本試驗針對現階段昭通當地的天麻種植過程中萌發菌菌種退化、菌種資源單一等問題開展研究。通過對目前已經在NCBI登記的小菇屬真菌DNA序列的歸納、總結，在ITS序列區間內設計并得到了4對小菇屬真菌特異性良好的引物（M52-2、M22-3、M11-4和BZZ-5），均可以成功擴增出小菇屬真菌。然而，設計引物時未能夠找到完全擴增不出其他屬真菌的引物，某些被擴增出的其他屬真菌在分離測序菌株中的占比分別為木霉屬（Trichodermasp.）0.8%、枝孢屬（Cladosporiumsp.）0.8%、擬盤多毛孢屬（Pestalotiopsissp.）5.3%、炭疽菌屬（Colletotrichumsp.）0.8%、碳墊菌屬（Nemaniasp.）1.5%、瑪利亞霉（Mariannaeasp.）3.0%、青霉菌（Penicilliumsp.）3.0%、傘狀霉屬（Umbelopsissp.）0.8%、鐮刀菌屬（Fusariumsp.）13.5%。不過，在測試菌株內檢測引物特異性時，4對引物能擴增出來的其他屬真菌幾乎不重疊，故在實際運用時可采用2對到多對引物同時進行擴增；當采用土壤作為檢測的“環境”樣本進行引物靈敏度檢測時，土壤中含有0.033%的菌絲體濃度時即可成功檢測出小菇屬真菌的存在；同時，用天麻萌發初期組織和菌塘土壤樣本總DNA檢測了引物在實際生產中運用能力，有4對引物都可以檢測出小菇屬真菌的分布?？傮w來看，本文設計獲取的M22-3和BZZ-5兩對引物對小菇屬真菌的特異性、靈敏度都較高，經過組合應用，能夠達到快速篩選出小菇屬真菌的目的，并可用于對環境材料中小菇屬真菌的快速定位。

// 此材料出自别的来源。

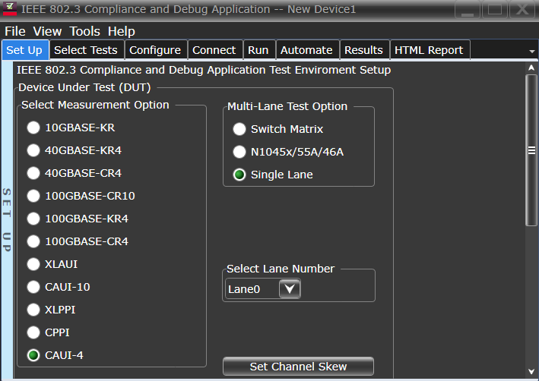The width and height of the screenshot is (539, 381).
Task: Expand the tab overflow arrow
Action: pos(532,51)
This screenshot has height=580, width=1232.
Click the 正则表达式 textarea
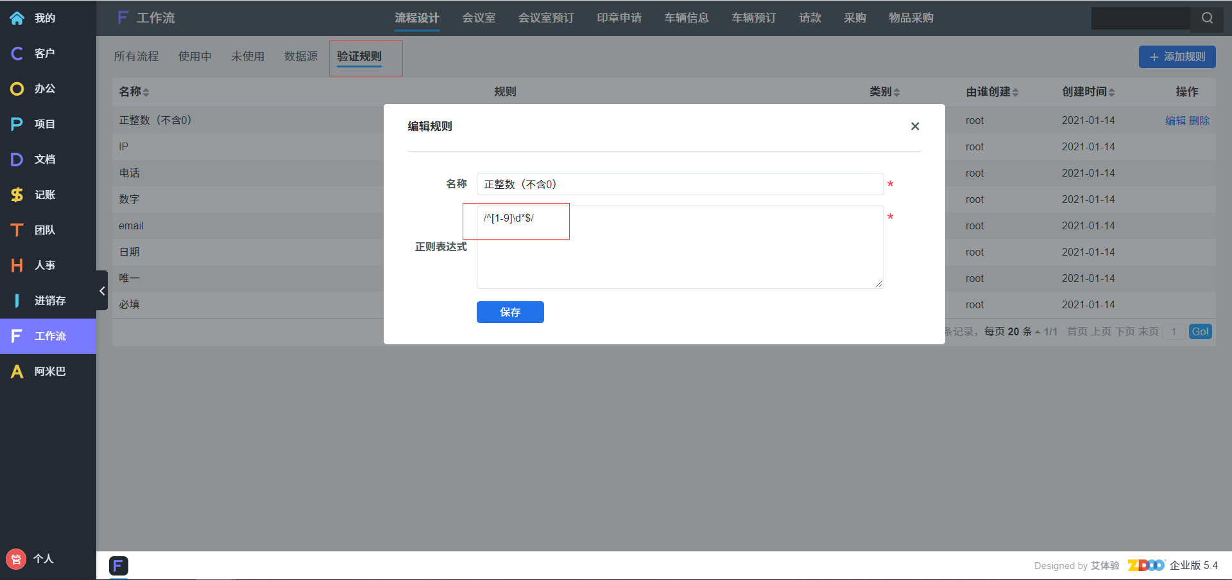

除天麻外，大多數蘭科植物的種子萌發和幼苗生長也依賴小菇屬Mycenasp.等真菌營養[22-23]。本研究利用設計的ITS引物進行PCR擴增快速篩選天麻萌發真菌的結果，也可為其他蘭科植物種子萌發真菌的篩選提供借鑒，從而促進蘭科植物種苗快繁途徑中有性繁殖技術的發展。